By: Luke Parker, Columnist
Featured image courtesy of forbes.com
Marvel has spent 10 years, and produced 18 movies, to get to this moment. Fans have likewise waited 10 years, and bought tickets to 18 movies to get to this moment. “Avengers: Infinity War” is finally here – at least the first half of it is – and while the film may not trump the astronomical expectations cast by its loyal following, it at least meets them.
Reaching across the entirety of the company’s renowned cinematic universe, “Avengers: Infinity War” celebrates the decade by bringing together the biggest roundtable of super-powered knights you will ever see in your lifetime. And for a film that spans nearly two and a half hours, has 10 years of material to congregate, and nearly 100 different characters to exhibit, it hangs together about as well as it could.
However, there are a lot of moving pieces here, and though directors Joe and Anthony Russo – who have been accepted into the Marvel collective after their work at the helm of the two previous “Captain America” adventures – manage to juggle their extensively expanded lineup, “Infinity War” unsurprisingly struggles to tell a complete story. This is not to badger at the script, which is, in fact, surprisingly smart, but only to suggest that there is too much to be told and not even a 150-minute epic can do it complete justice.
Though it is to be expected with this kind of set up, the greatest sacrifice this extra weight puts on the film is the disproportionate screen time between the characters we are all used to seeing run the show. In fact, one of the biggest surprises is how sparingly the Russos use Captain America (Chris Evans), their usual protagonist. At first, even the characters themselves seem to have problems working with one another; many of their initial interactions feel like a bombardment of clashing egos, rather than the beginning of a functional partnership.
The original “Avengers” picture brought together six beings dedicated to saving New York City from a comparatively simple villain (Tom Hiddleston reprises his role as Loki here, Thor’s adopted brother). Now set on a battleground that expands far beyond Earth and deep into the stars, the reason for this major, intergalactic collaboration is the looming presence of Thanos (Josh Brolin), who, until now, has only made minutes-long appearances throughout the MCU.
The Mad Titan is in search of six ultra-powerful Infinity Stones which, when placed inside his gigantic gauntlet, will allow him to wipe out half the population of the universe, thus restoring its “balance;” Brolin and co-writers Stephen McFeely and Christopher Markus do an excellent job creating a complex villain out of a CGI animation worthy of facing Earth’s mightiest guardians.
It does not take long, however, for the film to establish just how serious of a threat Thanos is, and as the battle progresses, many of our heroes actually wish that they had not picked this fight – Tom Holland’s Spider-Man, who abandons a school field trip to join the battle, and who eventually gets beaten to a pulp, says “I should have stayed on the bus.”

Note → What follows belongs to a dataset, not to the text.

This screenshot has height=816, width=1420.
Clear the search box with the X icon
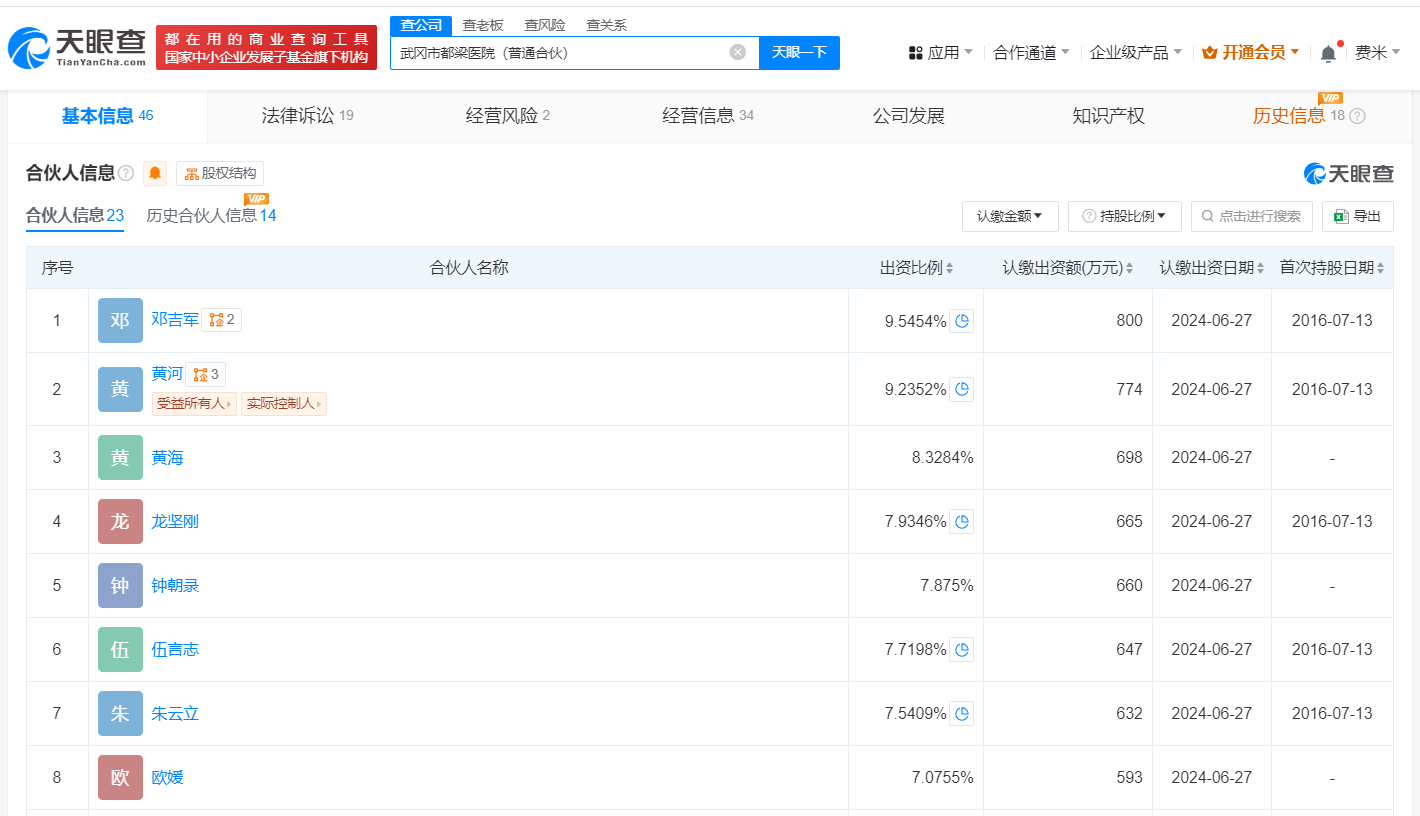click(738, 52)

Though many of the individual films showcased a villain that required more than one of the MCU characters to defeat, the conglomerate’s entire bench of superheroes, including Iron Man (Robert Downey Jr.), Black Panther (Chadwick Boseman), and Thor (Chris Hemsworth), among others, struggle to detain Thanos for even a minute, let alone defeat him. He has the brute strength of the Hulk (Mark Ruffalo, who gives Bruce Banner more screen time than ever before), and the wit of Doctor Strange (Benedict Cumberbatch), one of the only characters able to counter his destructive power. By the end of the film, having gone through the painstakingly shocking finale, “Infinity War” casts a shadow of hopelessness I’ve never before experienced in a comic book movie.
This atmosphere counteracts the comedic elements these MCU movies have been associated with; rather than complementing the movie like it has done in the past, the joking in “Infinity War” clashes here. Though Chris Pratt and the Guardians of the Galaxy provide most of the relief, watching the characters who used to equip their jabs with one-liners solemnly remain silent exemplifies the seriousness of the situation.
The epitome of this somberness comes, however, with the final moments of “Infinity War,” which will certainly leave audiences in awe. The last 15 or so minutes of the film crash down upon us like a meteorite, and even though these Marvel movies seem to have the same kind of stakes as a “James Bond” or “Star Wars” picture, where characters never seem to be gone for too long, the thoughts and feelings generated by these final images are completely genuine. It’s a shame, however, how difficult it is to believe them.